**Required work:** Return, unchanged, the lines of the records from the line with "Screen dimensions: 619x677" through the end of the records, leaving out the pictures.

* START *

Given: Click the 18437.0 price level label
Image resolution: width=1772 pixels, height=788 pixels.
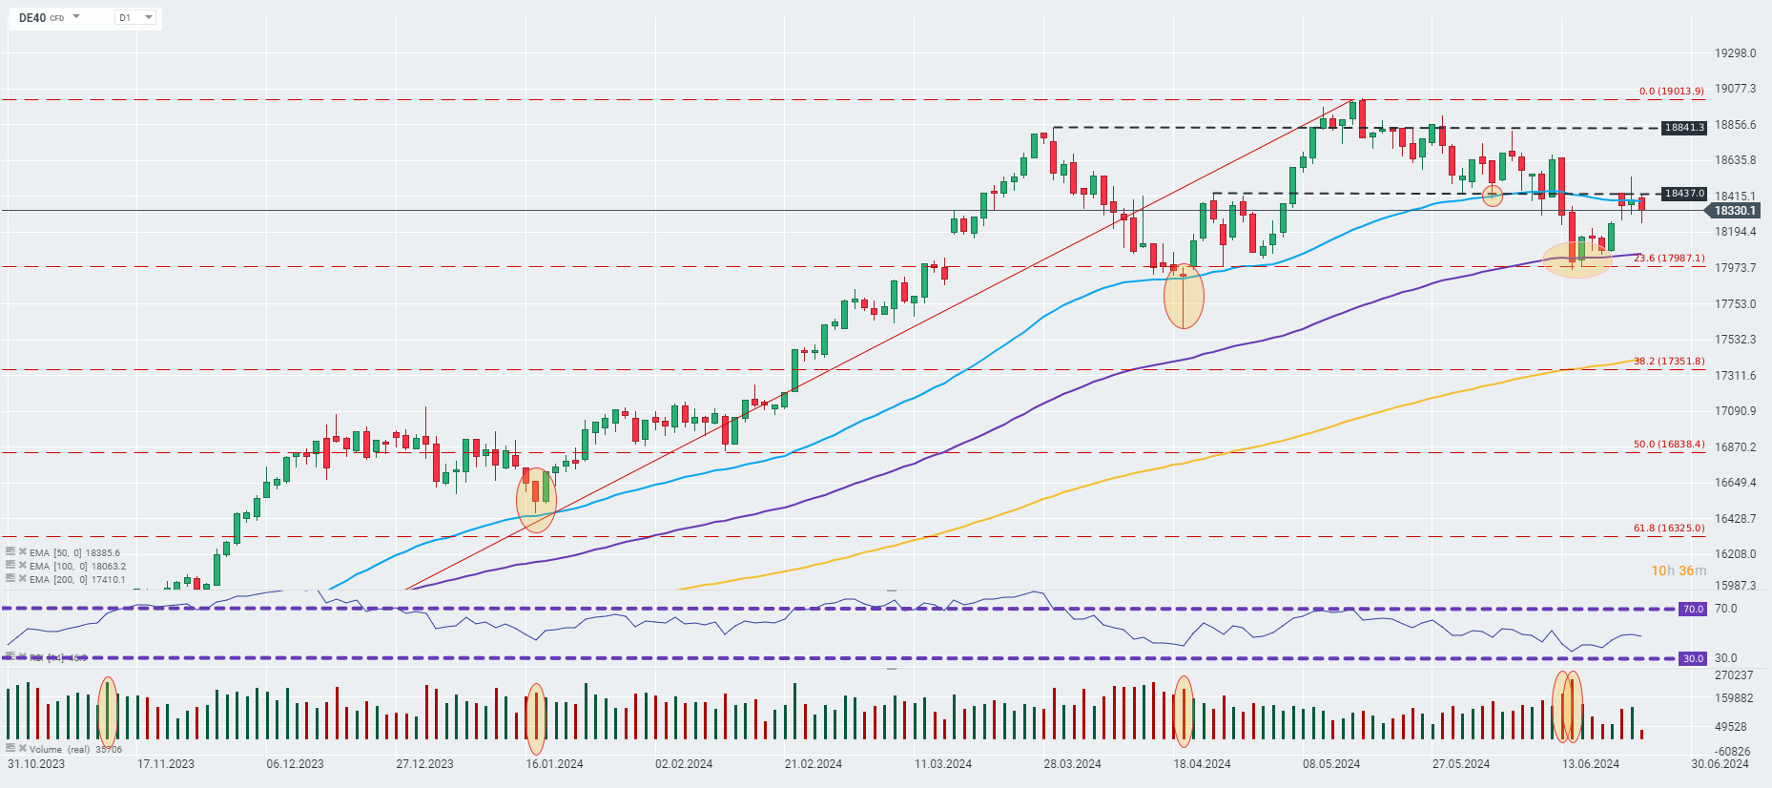Looking at the screenshot, I should pyautogui.click(x=1683, y=194).
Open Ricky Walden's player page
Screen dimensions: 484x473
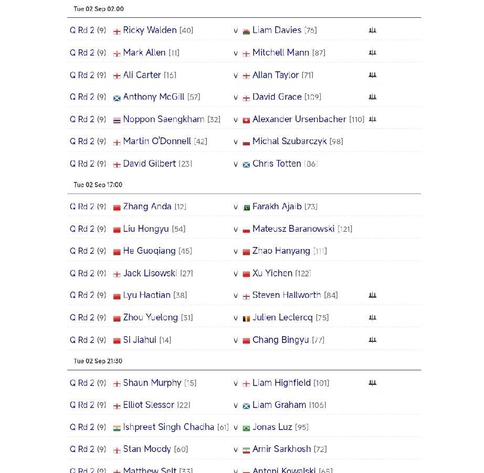click(150, 30)
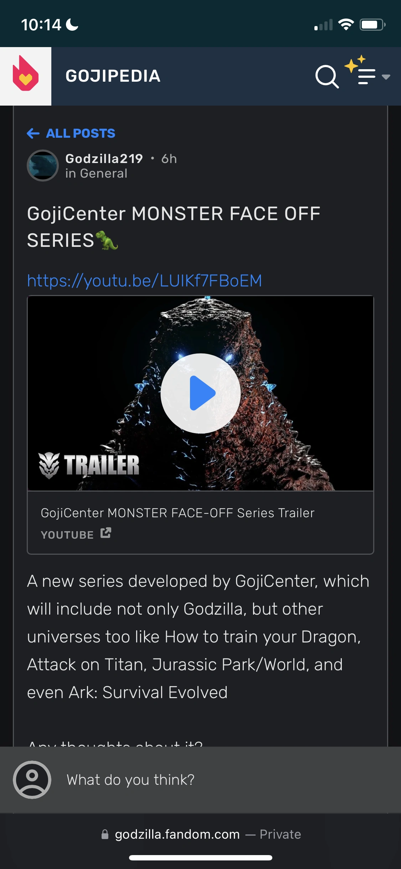This screenshot has height=869, width=401.
Task: Tap the GOJIPEDIA wiki title
Action: (x=113, y=76)
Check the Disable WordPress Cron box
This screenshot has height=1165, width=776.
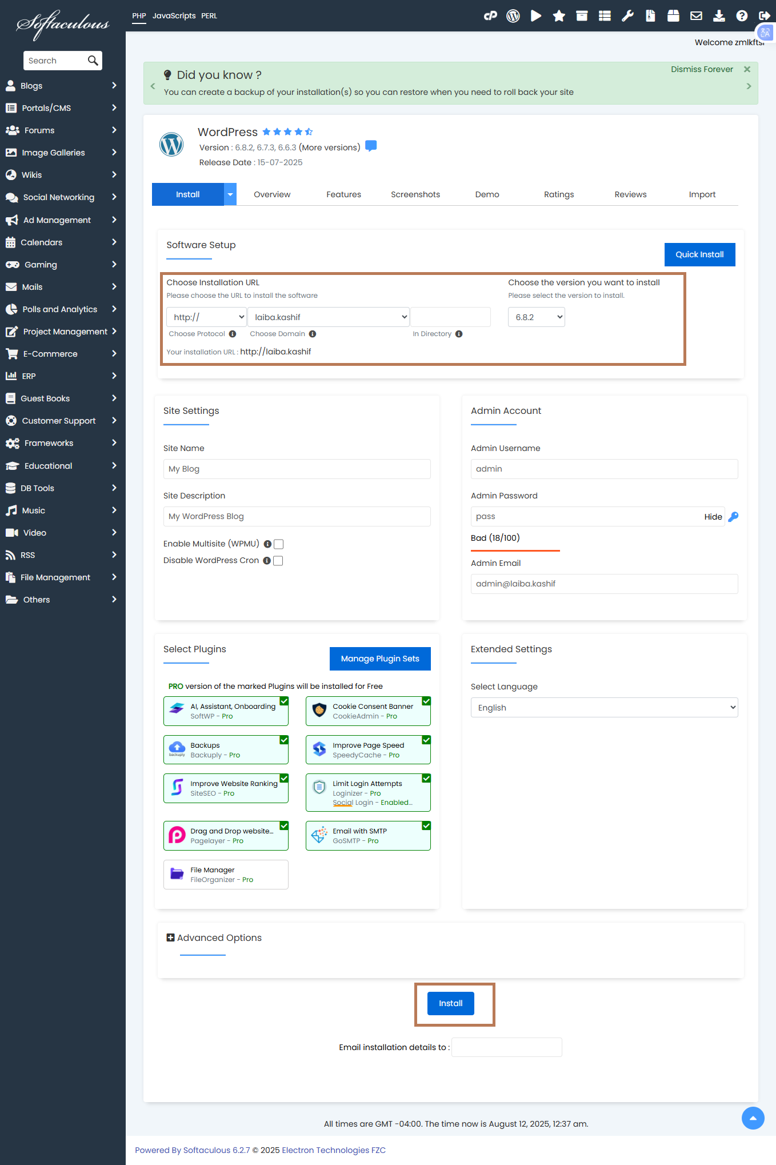click(278, 561)
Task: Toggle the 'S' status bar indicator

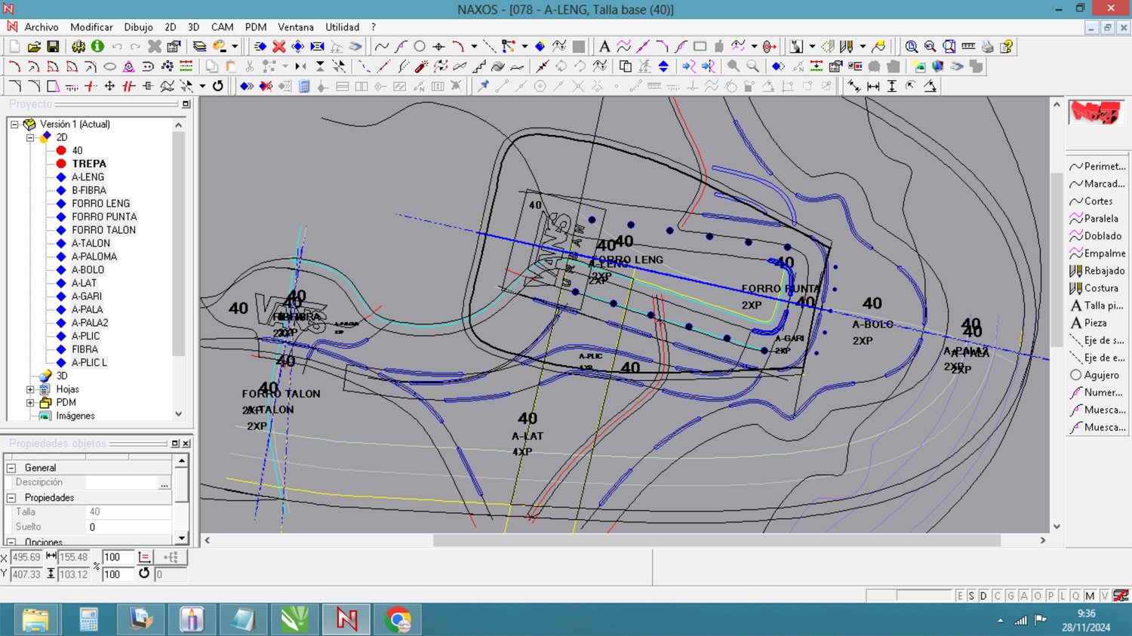Action: coord(971,596)
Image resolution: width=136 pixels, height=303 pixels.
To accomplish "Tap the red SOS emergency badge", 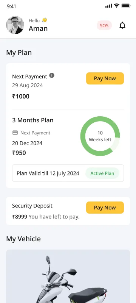I will tap(104, 25).
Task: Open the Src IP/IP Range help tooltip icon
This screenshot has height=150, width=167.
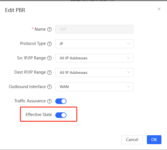Action: point(49,58)
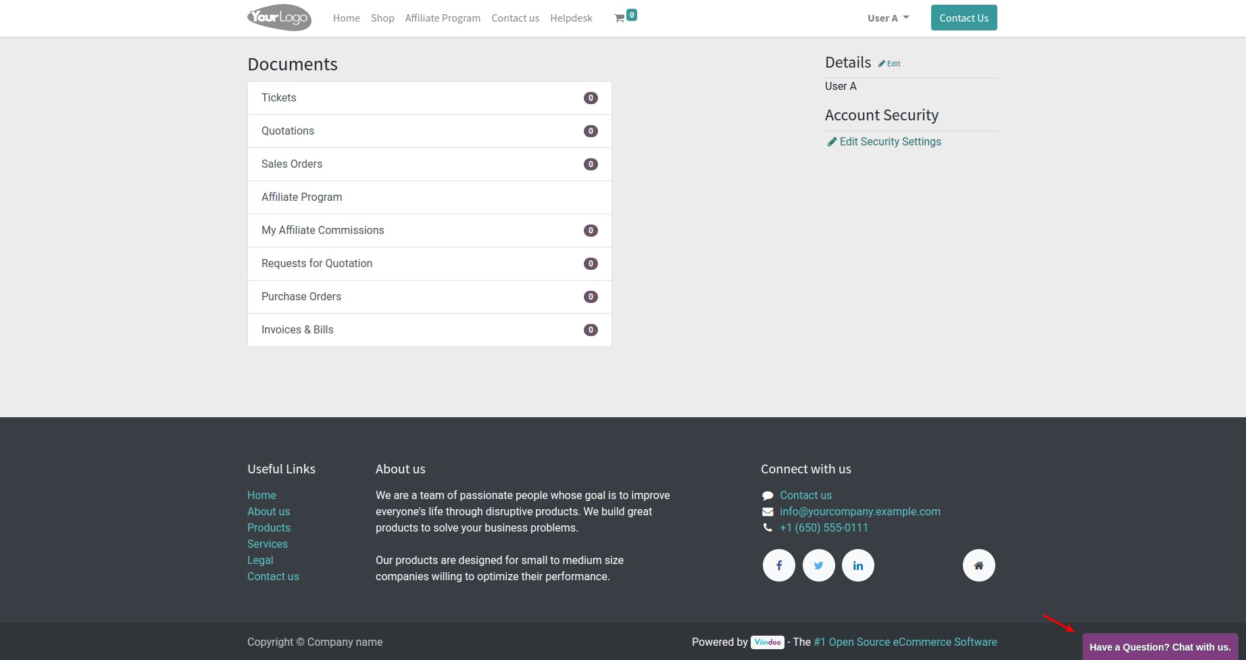
Task: Go to the Shop menu item
Action: (382, 18)
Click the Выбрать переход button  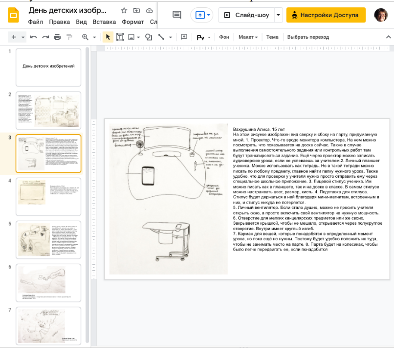point(308,37)
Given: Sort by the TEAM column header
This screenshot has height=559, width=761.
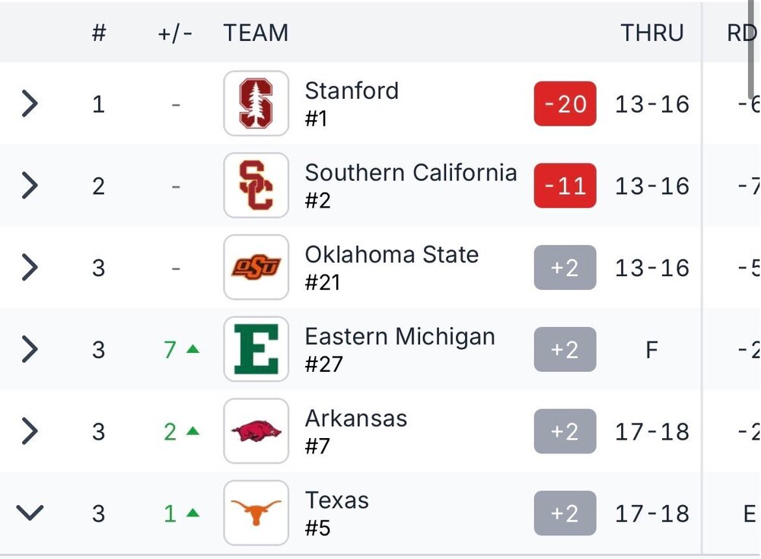Looking at the screenshot, I should click(256, 33).
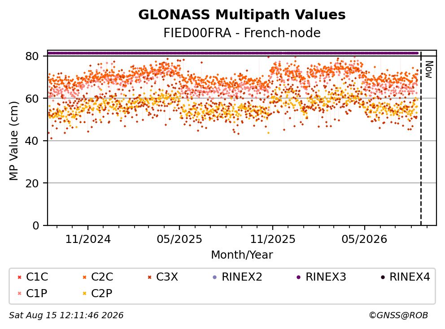445x329 pixels.
Task: Click the 05/2025 x-axis tick label
Action: [x=179, y=239]
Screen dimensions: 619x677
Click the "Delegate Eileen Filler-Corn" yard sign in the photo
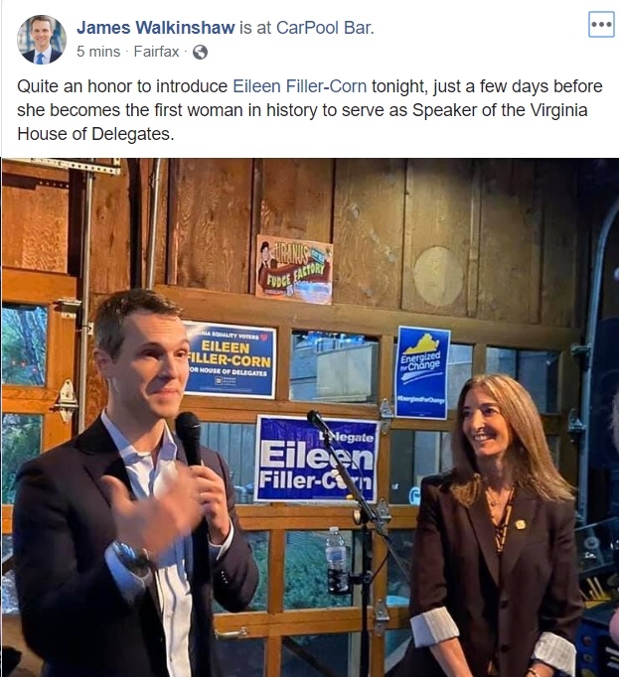(x=316, y=459)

* END *

**Full output:**
Screen dimensions: 619x677
Click the "Delegate Eileen Filler-Corn" yard sign in the photo
(x=316, y=459)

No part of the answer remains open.